■ WORK INSTRUCTIONS
In the forum post about pasting into triplets, what is named as the proper fix for the included example?

EDIT: I'm struggling to think of an example that justifies forbidding pasting into triplets (the current MuseScore restriction). It seems to me there is always a correct (if awkward) result from any such paste. In the example I included, the proper fix is to introduce a 1/6-beat rest -- So in staff 3, following the eighth-note B, there should be a half-beat triplet (what you would enter by selecting an eighth note, then the "triplet" option), consisting of a 16th note rest followed by the eighth note F, with the triplet beam over that combination. This would of course be a valid result even for the now forbidden operation of just copying the eighth note from staff one and pasting into the first triplet of staff 2.

Try pasting a half note into the second note of an eighth-note triplet. I think the idea is to make sure we don't break up tuplets - they are copied or replaced as a whole or not at all.

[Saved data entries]
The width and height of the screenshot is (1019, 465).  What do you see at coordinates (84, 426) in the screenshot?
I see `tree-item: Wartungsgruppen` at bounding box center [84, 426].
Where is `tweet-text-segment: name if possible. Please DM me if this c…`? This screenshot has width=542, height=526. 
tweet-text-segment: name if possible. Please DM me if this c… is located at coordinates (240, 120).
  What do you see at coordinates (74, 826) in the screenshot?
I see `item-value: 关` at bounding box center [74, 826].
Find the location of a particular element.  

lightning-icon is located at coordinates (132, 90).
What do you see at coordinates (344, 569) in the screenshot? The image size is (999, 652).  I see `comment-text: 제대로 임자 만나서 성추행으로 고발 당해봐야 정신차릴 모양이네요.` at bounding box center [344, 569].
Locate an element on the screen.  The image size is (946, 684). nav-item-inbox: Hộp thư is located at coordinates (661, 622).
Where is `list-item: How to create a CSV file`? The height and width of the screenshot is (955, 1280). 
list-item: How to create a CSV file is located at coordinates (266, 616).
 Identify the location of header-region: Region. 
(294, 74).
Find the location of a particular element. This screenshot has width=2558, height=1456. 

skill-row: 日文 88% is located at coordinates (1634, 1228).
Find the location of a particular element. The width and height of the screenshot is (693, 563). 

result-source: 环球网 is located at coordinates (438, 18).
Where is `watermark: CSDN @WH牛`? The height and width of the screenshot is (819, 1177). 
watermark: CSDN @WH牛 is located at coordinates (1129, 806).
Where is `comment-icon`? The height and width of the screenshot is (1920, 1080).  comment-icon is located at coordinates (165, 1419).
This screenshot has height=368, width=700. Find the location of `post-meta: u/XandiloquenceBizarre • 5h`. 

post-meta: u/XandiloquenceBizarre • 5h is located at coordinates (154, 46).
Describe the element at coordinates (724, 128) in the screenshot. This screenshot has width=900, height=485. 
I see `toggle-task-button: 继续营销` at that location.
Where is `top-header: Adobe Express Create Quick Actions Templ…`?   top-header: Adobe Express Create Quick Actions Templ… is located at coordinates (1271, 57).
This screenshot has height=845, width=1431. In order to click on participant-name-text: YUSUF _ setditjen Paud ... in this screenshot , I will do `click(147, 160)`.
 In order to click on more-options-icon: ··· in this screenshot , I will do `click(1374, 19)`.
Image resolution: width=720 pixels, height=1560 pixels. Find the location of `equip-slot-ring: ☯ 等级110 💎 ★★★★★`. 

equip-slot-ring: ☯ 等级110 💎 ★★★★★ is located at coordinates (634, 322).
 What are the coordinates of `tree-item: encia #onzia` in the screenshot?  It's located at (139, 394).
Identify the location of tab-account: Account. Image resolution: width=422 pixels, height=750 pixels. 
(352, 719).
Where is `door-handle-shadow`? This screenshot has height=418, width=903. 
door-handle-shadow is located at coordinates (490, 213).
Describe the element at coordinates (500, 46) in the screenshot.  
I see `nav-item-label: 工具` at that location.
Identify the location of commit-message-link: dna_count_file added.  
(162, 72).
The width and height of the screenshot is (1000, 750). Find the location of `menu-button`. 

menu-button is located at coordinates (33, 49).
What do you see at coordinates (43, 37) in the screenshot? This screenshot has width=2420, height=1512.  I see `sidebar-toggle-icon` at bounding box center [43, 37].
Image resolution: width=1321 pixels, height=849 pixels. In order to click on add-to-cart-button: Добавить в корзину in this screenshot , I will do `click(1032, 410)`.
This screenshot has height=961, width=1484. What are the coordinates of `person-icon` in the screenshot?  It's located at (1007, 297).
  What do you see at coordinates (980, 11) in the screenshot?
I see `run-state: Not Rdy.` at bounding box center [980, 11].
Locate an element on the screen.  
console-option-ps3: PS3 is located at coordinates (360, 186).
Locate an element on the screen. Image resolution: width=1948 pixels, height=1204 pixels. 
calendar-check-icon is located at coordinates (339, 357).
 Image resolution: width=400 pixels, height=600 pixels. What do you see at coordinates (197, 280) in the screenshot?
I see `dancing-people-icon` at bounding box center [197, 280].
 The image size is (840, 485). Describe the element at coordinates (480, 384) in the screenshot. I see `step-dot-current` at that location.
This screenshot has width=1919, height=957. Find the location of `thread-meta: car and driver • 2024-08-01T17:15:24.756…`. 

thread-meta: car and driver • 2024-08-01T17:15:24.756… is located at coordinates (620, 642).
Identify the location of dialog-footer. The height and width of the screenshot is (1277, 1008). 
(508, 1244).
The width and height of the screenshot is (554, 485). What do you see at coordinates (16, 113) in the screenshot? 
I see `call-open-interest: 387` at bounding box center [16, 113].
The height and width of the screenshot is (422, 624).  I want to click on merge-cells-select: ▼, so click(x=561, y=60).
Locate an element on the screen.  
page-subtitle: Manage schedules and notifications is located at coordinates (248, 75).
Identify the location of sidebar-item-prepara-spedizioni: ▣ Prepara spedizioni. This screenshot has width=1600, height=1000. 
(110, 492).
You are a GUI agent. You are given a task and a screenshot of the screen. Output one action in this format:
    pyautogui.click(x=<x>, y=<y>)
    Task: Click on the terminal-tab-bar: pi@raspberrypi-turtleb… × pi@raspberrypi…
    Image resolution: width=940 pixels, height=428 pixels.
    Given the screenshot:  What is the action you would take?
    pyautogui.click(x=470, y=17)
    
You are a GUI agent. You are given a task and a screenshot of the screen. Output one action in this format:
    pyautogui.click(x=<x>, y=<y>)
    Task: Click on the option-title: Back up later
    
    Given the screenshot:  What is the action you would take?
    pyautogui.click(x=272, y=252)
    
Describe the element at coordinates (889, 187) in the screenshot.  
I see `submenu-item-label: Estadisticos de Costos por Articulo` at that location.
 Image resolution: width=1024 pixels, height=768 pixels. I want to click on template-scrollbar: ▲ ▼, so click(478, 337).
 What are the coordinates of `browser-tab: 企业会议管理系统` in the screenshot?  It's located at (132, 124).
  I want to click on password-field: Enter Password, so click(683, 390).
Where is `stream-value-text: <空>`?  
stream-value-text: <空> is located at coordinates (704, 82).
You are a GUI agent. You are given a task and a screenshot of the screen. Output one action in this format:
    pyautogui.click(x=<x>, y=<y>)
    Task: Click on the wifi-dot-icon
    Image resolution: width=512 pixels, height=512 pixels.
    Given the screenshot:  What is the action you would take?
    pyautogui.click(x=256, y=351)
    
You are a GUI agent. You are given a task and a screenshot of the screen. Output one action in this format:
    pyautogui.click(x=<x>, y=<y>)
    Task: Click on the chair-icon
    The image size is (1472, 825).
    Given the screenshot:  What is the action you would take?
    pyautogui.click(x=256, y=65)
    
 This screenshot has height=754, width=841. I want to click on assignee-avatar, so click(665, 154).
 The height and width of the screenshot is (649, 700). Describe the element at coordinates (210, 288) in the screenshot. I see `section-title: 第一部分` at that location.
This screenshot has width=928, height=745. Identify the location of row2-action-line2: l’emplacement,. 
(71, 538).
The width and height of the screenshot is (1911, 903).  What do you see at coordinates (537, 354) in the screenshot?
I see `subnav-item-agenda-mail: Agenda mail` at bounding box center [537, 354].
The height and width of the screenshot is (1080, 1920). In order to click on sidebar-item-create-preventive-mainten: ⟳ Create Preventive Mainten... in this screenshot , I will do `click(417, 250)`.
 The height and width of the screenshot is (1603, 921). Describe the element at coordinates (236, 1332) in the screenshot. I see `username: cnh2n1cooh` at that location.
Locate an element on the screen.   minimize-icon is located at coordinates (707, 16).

■ EXPECTED OUTPUT
Introducing a 1/6-beat rest.